Name two ways that the federal government tried to regulate business in the late 1800s. Do you think these regulations achieved their goals? Explain your answer

http://www.jiskha.com/social_studies/us_history/government_aid_to_businesses.html

This is one major way:

http://www.google.com/search?sourceid=navclient&ie=UTF-8&rlz=1T4VRHB_enUS648US649&q=sherman+anti+trustact

For a broader view of the Progressive Era:

http://www.google.com/search?sourceid=navclient&aq=&oq=progressive+era%2c+1890s&ie=UTF-8&rlz=1T4VRHB_enUS648US649&q=progressive+era+1890+to+1920+&gs_l=hp..0.0i22i30l2.0.0.2.276304...........0.NDwthwpEHek

Two ways that the federal government tried to regulate business in the late 1800s were through the Sherman Antitrust Act and the Interstate Commerce Act.

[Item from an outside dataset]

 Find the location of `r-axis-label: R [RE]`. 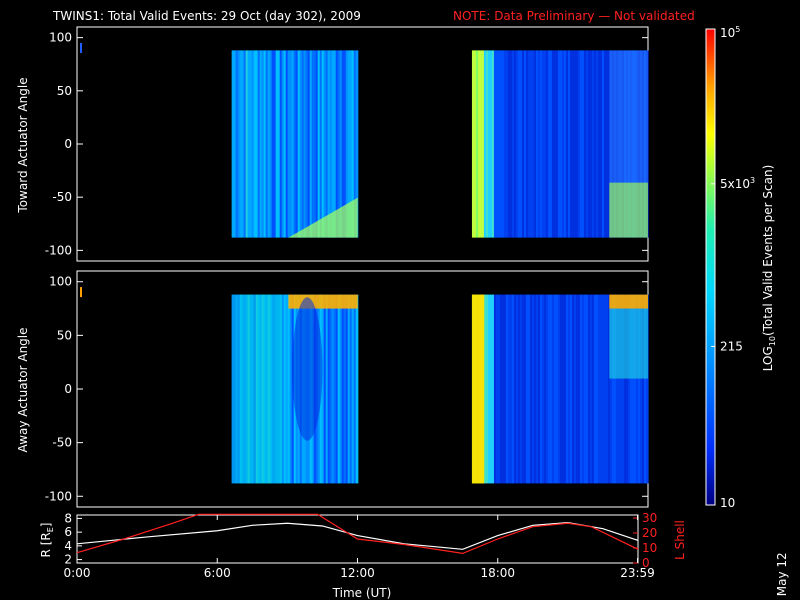

r-axis-label: R [RE] is located at coordinates (47, 540).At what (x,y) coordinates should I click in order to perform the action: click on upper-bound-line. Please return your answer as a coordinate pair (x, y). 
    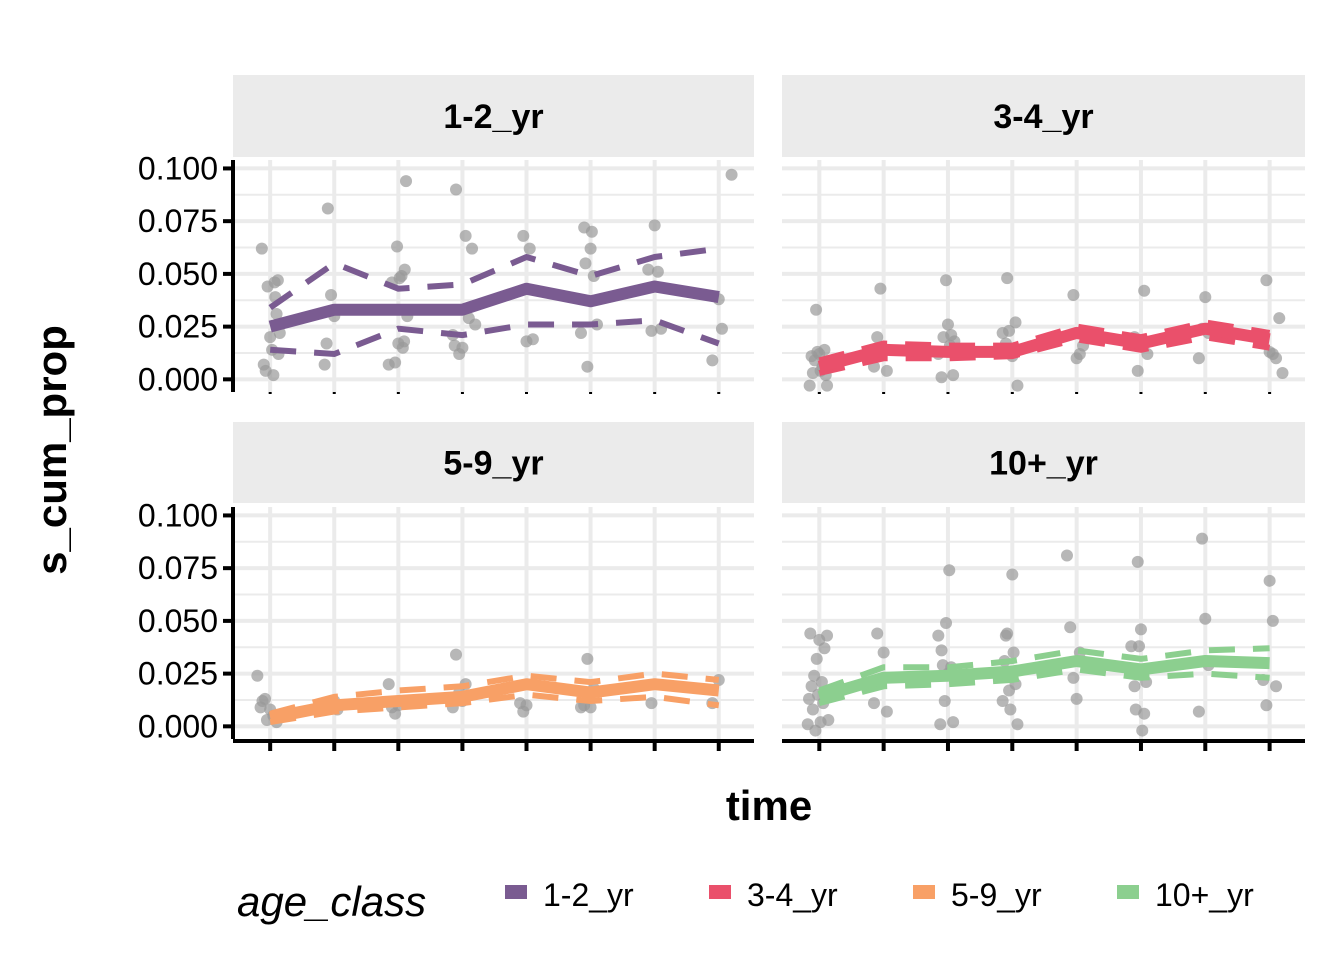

1. The Sherman Antitrust Act, enacted in 1890, was designed to prevent the formation of monopolies and promote fair competition. It outlawed contracts, combinations, or conspiracies in restraint of trade and any monopolization or attempt to monopolize commerce. This act allowed the government to take legal action against corporations that engaged in anti-competitive practices. Its goal was to protect consumers and ensure a level playing field for businesses.

2. The Interstate Commerce Act, passed in 1887, regulated railroad companies that operated in multiple states. It established the Interstate Commerce Commission (ICC), which monitored and regulated rates charged by railroad companies and addressed other unfair practices. The main objective of this act was to prevent discrimination in rates, practices, and services by railroad companies.

Regarding whether these regulations achieved their goals, the answer is somewhat complex. The effectiveness of these acts in achieving their goals varied.

The Sherman Antitrust Act had mixed results. Initially, it was not particularly successful in curbing the power of large corporations and enforcing antitrust regulations. However, it laid the legal groundwork for future antitrust laws and subsequent efforts to regulate business practices. Over time, as more presidential administrations actively enforced the act, it became a powerful tool against monopolistic practices.

Similarly, the Interstate Commerce Act faced challenges in achieving its intended goals. Initially, the ICC lacked sufficient authority and faced resistance from the railroad companies it was meant to regulate. Yet, the act was an important step toward federal regulation of business practices and helped set the stage for future government oversight.

Ultimately, while both acts faced initial limitations, they established significant precedents and laid the groundwork for further regulation of business practices. Over time, subsequent acts and amendments built upon these initial efforts and played a crucial role in shaping the business environment of the 20th century. Therefore, despite not fully achieving their goals initially, these regulations played a vital role in the development of future regulatory frameworks.